(Dataset records)

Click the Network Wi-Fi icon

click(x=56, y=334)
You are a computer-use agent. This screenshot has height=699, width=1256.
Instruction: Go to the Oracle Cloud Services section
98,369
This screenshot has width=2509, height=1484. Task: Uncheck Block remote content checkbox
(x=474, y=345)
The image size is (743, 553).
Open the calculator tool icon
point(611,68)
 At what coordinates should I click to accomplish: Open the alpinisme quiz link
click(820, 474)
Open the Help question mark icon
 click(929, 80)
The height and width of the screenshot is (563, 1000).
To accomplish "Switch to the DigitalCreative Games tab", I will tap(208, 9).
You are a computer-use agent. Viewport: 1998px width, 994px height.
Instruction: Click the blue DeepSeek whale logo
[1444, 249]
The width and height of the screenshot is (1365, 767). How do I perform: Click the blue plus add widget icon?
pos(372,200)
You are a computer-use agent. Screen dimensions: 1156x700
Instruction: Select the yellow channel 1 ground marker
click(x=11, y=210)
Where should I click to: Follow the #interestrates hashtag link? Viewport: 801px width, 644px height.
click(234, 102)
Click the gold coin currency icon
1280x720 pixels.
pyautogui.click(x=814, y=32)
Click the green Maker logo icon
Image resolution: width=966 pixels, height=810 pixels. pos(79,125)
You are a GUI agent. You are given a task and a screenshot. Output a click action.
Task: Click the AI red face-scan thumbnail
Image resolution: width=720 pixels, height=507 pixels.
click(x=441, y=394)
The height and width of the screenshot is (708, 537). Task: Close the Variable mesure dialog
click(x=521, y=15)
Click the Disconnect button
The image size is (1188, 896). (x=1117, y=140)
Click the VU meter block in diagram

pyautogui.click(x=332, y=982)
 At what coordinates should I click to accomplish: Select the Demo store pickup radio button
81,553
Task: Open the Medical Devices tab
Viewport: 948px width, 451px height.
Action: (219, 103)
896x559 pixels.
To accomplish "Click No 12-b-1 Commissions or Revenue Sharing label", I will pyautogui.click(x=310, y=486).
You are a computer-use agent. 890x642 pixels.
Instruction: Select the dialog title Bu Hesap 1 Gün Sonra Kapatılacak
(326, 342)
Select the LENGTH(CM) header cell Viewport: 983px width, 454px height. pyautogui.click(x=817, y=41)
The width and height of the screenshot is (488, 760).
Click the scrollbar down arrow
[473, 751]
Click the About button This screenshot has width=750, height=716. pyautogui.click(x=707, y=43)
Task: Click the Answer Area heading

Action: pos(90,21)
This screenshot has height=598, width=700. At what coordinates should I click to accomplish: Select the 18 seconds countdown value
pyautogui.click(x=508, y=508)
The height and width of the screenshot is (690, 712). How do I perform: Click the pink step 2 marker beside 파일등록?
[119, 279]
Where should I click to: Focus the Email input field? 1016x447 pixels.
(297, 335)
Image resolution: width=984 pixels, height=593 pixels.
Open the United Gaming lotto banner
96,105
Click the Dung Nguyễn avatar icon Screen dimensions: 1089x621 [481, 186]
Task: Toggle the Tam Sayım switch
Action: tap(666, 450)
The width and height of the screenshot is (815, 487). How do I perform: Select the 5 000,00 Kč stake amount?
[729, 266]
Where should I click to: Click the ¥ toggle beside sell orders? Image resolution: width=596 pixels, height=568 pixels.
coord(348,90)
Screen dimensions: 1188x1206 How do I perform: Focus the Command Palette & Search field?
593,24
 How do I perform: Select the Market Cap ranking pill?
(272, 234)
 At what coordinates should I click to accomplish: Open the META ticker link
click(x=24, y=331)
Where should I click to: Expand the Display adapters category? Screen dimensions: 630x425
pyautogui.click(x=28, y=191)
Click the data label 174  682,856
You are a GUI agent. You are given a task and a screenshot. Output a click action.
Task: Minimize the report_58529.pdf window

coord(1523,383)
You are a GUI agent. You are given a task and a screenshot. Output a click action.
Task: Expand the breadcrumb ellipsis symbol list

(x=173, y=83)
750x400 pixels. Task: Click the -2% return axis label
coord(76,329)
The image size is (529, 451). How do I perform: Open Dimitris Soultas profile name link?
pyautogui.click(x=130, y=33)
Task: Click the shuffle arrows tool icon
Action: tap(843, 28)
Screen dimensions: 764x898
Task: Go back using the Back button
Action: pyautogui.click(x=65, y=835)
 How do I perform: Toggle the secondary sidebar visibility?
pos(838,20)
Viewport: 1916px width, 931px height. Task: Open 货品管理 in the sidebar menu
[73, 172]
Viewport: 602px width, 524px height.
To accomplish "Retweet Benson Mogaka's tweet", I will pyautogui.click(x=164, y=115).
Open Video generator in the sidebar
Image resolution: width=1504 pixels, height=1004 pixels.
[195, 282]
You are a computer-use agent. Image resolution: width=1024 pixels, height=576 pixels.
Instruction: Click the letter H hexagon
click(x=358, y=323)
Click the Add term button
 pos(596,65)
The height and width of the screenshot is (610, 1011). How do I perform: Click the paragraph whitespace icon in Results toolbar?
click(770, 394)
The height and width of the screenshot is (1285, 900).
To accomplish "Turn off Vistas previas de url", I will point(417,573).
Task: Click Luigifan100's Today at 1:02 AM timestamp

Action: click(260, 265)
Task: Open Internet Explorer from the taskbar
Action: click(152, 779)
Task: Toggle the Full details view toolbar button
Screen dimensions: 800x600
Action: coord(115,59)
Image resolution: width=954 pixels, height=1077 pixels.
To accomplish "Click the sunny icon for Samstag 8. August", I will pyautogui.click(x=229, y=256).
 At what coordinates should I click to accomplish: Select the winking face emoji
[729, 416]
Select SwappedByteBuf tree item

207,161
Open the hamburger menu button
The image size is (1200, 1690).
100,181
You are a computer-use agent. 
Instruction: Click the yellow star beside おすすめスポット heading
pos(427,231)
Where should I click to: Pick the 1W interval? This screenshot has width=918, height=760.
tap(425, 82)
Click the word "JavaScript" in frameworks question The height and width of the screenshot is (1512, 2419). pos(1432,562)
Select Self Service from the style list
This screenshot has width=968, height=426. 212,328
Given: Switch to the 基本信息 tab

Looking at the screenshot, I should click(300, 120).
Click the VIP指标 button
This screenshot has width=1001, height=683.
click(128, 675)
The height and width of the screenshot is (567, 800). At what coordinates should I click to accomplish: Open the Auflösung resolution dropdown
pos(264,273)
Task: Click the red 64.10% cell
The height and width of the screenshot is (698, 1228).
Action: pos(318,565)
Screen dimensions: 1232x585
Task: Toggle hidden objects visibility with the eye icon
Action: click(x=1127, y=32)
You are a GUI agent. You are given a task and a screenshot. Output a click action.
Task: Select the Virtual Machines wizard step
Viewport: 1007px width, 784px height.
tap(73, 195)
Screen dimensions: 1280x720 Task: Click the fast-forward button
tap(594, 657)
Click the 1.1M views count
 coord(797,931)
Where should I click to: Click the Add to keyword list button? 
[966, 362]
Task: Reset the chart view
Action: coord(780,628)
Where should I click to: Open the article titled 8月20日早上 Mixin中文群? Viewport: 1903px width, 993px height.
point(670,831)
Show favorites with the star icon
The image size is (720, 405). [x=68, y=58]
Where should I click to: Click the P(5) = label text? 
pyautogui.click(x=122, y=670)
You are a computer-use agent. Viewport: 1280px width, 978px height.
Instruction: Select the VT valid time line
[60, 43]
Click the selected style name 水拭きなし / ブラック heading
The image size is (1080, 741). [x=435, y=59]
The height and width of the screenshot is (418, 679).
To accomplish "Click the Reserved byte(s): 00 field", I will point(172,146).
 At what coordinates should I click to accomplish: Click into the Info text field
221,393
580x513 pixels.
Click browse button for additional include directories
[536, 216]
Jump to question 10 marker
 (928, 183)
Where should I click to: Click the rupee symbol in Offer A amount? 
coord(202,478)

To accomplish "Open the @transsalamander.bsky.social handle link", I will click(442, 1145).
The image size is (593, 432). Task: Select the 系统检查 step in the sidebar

**Assigned task**: Where the word "cell" occurs in a line of the records, copy that line.

**Reply**:
Select the LENGTH(CM) header cell Viewport: 983px width, 454px height. pyautogui.click(x=817, y=41)
Task: Click the red 64.10% cell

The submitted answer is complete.